▶ Exercise prompt:
Begin at the first line of the records below and, please, give each line again exactly until the line with "Open the contact's" is included.

Dataset excerpts
========================================
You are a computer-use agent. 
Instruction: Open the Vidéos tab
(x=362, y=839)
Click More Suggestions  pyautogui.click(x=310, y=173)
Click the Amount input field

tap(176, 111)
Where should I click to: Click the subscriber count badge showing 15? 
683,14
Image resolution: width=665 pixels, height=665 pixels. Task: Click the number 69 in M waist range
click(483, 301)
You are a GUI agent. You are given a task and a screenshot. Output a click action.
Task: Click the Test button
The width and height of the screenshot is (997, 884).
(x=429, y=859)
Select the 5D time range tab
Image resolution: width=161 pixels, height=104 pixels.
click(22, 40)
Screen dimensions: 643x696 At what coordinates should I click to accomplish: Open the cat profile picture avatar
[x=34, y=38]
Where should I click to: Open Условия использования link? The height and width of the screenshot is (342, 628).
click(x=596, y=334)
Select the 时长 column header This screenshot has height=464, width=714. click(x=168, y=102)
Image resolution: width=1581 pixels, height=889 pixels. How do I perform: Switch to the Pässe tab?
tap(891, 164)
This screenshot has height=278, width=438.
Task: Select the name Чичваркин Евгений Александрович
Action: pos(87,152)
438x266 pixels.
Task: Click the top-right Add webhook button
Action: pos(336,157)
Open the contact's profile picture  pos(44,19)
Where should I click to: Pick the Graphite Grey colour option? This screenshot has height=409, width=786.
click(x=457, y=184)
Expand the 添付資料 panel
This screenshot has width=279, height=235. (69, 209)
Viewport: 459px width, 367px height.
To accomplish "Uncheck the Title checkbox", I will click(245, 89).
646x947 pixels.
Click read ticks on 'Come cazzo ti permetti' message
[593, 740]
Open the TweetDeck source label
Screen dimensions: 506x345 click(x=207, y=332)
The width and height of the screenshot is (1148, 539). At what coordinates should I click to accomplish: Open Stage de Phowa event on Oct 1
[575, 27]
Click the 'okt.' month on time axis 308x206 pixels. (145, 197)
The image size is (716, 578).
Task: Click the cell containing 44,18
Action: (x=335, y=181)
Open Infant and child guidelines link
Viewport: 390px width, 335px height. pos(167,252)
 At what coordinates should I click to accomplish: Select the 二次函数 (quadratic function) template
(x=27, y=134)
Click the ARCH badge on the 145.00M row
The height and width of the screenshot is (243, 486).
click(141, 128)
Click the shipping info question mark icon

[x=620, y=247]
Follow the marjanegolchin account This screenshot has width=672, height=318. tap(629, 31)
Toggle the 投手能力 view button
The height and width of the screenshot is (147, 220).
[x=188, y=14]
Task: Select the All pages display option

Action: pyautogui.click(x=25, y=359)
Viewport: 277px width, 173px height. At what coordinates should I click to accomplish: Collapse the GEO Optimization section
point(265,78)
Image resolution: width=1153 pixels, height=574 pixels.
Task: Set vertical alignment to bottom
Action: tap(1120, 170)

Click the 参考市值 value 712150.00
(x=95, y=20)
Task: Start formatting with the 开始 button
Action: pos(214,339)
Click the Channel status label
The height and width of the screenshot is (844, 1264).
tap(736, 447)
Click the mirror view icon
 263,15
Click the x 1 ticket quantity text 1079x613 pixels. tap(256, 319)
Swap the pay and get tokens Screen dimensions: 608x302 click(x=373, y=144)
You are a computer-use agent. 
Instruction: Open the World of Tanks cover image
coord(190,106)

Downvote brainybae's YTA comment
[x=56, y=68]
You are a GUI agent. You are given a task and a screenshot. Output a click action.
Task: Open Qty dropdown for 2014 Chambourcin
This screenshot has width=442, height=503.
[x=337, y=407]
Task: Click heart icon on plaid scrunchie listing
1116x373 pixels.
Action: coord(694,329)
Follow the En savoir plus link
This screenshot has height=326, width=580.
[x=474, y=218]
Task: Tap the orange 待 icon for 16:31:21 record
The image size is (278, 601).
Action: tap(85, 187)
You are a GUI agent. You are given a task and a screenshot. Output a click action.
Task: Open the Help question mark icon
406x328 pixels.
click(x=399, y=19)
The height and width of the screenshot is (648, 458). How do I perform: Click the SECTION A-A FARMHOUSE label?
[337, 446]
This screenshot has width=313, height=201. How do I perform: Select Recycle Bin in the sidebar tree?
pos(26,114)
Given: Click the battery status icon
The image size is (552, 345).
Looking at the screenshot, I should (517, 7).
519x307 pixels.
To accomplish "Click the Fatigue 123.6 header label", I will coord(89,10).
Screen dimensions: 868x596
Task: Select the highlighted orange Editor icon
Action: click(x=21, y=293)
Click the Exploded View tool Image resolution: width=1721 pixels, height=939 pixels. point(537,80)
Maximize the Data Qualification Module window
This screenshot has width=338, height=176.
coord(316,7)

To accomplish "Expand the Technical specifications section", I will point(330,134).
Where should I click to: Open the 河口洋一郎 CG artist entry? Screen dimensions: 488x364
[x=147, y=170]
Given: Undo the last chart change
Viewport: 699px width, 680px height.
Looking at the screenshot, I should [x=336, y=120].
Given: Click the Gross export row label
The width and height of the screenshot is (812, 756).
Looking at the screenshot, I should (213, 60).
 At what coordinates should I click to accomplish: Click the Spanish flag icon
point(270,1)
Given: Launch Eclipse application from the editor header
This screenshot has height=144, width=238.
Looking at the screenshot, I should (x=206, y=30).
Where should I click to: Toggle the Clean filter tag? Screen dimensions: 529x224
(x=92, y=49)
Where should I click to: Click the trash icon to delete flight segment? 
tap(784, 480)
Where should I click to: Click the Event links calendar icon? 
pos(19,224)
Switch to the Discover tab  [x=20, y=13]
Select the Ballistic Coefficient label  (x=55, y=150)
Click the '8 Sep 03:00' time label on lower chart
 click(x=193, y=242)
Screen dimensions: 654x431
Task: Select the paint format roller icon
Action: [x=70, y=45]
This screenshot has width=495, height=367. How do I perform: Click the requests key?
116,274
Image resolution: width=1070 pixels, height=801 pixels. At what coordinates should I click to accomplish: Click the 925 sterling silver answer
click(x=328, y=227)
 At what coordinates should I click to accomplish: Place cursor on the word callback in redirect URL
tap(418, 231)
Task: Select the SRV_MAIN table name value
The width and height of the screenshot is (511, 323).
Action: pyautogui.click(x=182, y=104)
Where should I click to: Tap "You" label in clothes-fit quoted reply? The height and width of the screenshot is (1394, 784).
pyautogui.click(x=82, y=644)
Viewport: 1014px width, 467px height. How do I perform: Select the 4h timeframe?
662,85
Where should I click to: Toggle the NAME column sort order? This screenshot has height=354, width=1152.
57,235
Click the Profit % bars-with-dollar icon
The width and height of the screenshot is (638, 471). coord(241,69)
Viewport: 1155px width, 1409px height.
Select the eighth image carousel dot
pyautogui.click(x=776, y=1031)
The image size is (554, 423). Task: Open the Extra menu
========================================
▶ Solution to the exercise:
You are a computer-use agent. 
Instruction: Open the Vidéos tab
(x=362, y=839)
Click More Suggestions  pyautogui.click(x=310, y=173)
Click the Amount input field

tap(176, 111)
Where should I click to: Click the subscriber count badge showing 15? 
683,14
Image resolution: width=665 pixels, height=665 pixels. Task: Click the number 69 in M waist range
click(483, 301)
You are a GUI agent. You are given a task and a screenshot. Output a click action.
Task: Click the Test button
The width and height of the screenshot is (997, 884).
(x=429, y=859)
Select the 5D time range tab
Image resolution: width=161 pixels, height=104 pixels.
click(22, 40)
Screen dimensions: 643x696 At what coordinates should I click to accomplish: Open the cat profile picture avatar
[x=34, y=38]
Where should I click to: Open Условия использования link? The height and width of the screenshot is (342, 628).
click(x=596, y=334)
Select the 时长 column header This screenshot has height=464, width=714. click(x=168, y=102)
Image resolution: width=1581 pixels, height=889 pixels. How do I perform: Switch to the Pässe tab?
tap(891, 164)
This screenshot has height=278, width=438.
Task: Select the name Чичваркин Евгений Александрович
Action: pos(87,152)
438x266 pixels.
Task: Click the top-right Add webhook button
Action: pos(336,157)
Open the contact's profile picture  pos(44,19)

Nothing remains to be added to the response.